<!-- markdownlint-disable MD014 -->

(models_guide)=

# Models: Wrapping ML Interatomic Potentials

The ALCHEMI Toolkit uses a standardized interface ---
{py:class}`~nvalchemi.models.base.BaseModelMixin` --- that sits between your
PyTorch model and the rest of the framework (dynamics, data loading, active
learning).

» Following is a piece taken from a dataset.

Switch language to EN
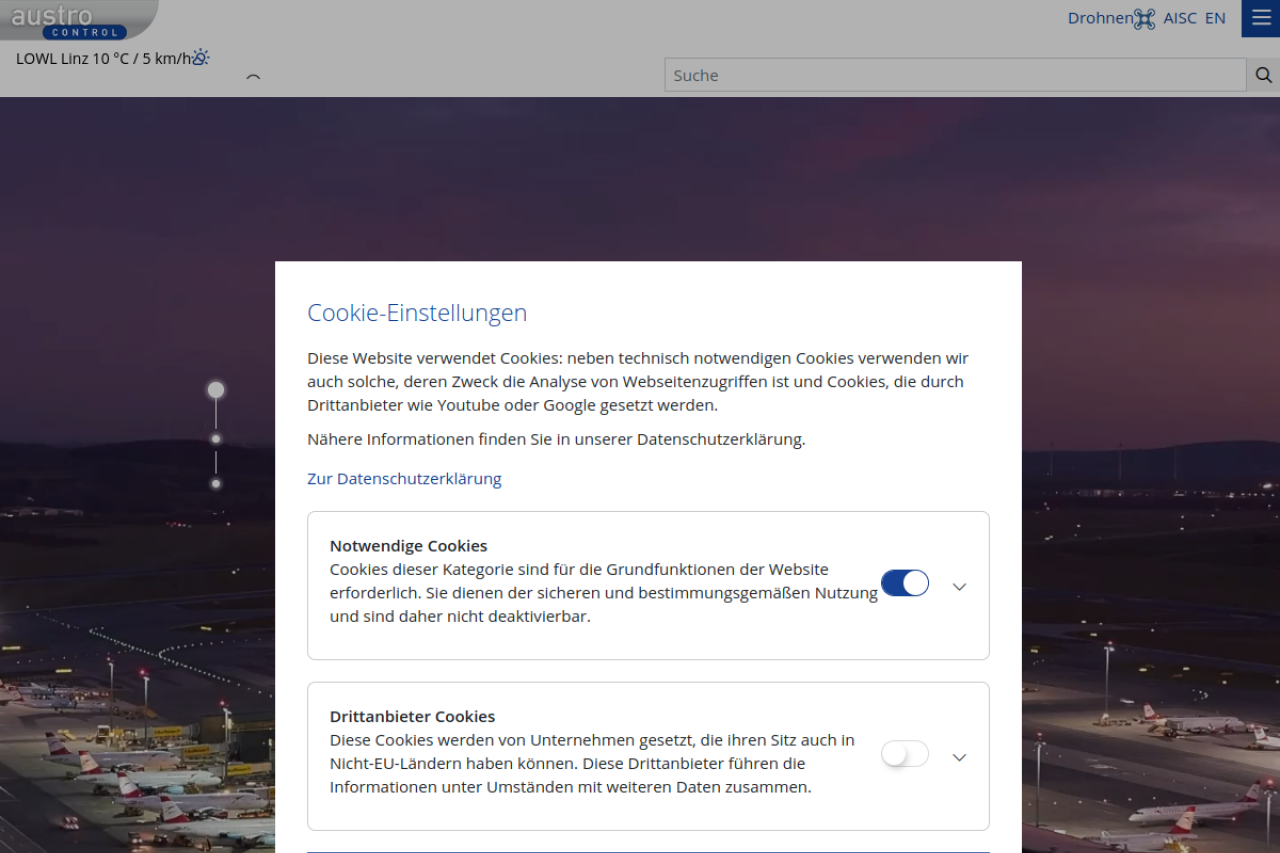1215,18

Any machine-learning interatomic potential (MLIP) can be used with
the toolkit as long as it is wrapped with this interface.

This guide covers:

1. What models are currently supported out of the box.
2. The three building blocks: {py:class}`~nvalchemi.models.base.ModelCard`,
   {py:class}`~nvalchemi.models.base.ModelConfig`, and
   {py:class}`~nvalchemi.models.base.BaseModelMixin`.
3. How to wrap your own model, using
   {py:class}`~nvalchemi.models.demo.DemoModelWrapper` as a worked example.

## Supported models

The {py:mod}`nvalchemi.models` package ships wrappers for the following
potentials:

| Wrapper class | Underlying model | Notes |
|---|---|---|
| {py:class}`~nvalchemi.models.demo.DemoModelWrapper` | {py:class}`~nvalchemi.models.demo.DemoModel` | Non-invariant demo; useful for testing and tutorials |
| `AIMNet2Wrapper` | `AIMNet2` | Requires the `aimnet2` optional dependency |
| `ScaleShiftMACEWrapper` | `ScaleShiftMACE` | Requires the `mace-torch` optional dependency |

`AIMNet2Wrapper` and `ScaleShiftMACEWrapper` are lazily imported --- they only
load when accessed, so missing dependencies will not break other imports.

## Architecture overview

A wrapped model uses **multiple inheritance**: your existing `nn.Module`
subclass provides the forward pass, while `BaseModelMixin` adds the
standardized interface.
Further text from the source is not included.